What you have to do
Pull each line containing "Given" out of the data and copy it.

Material to process
§ §

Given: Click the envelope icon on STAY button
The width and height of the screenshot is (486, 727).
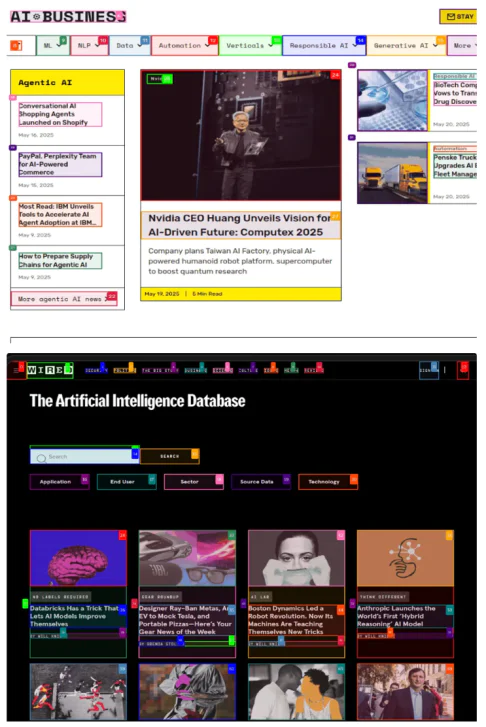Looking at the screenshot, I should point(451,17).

§ §

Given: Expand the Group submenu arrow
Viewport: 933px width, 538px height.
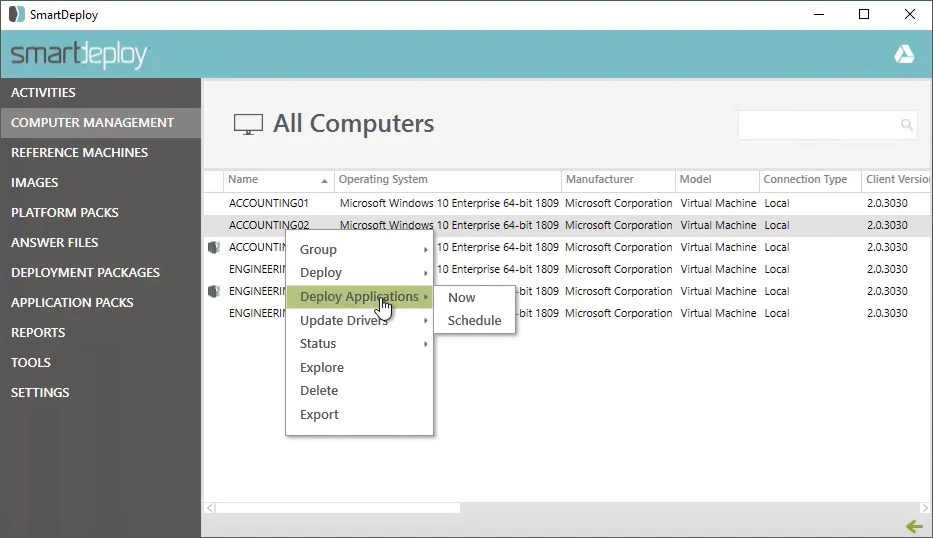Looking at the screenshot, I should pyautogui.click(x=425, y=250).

§ §

Result
Given: Click the envelope icon on STAY button
Given: Expand the Group submenu arrow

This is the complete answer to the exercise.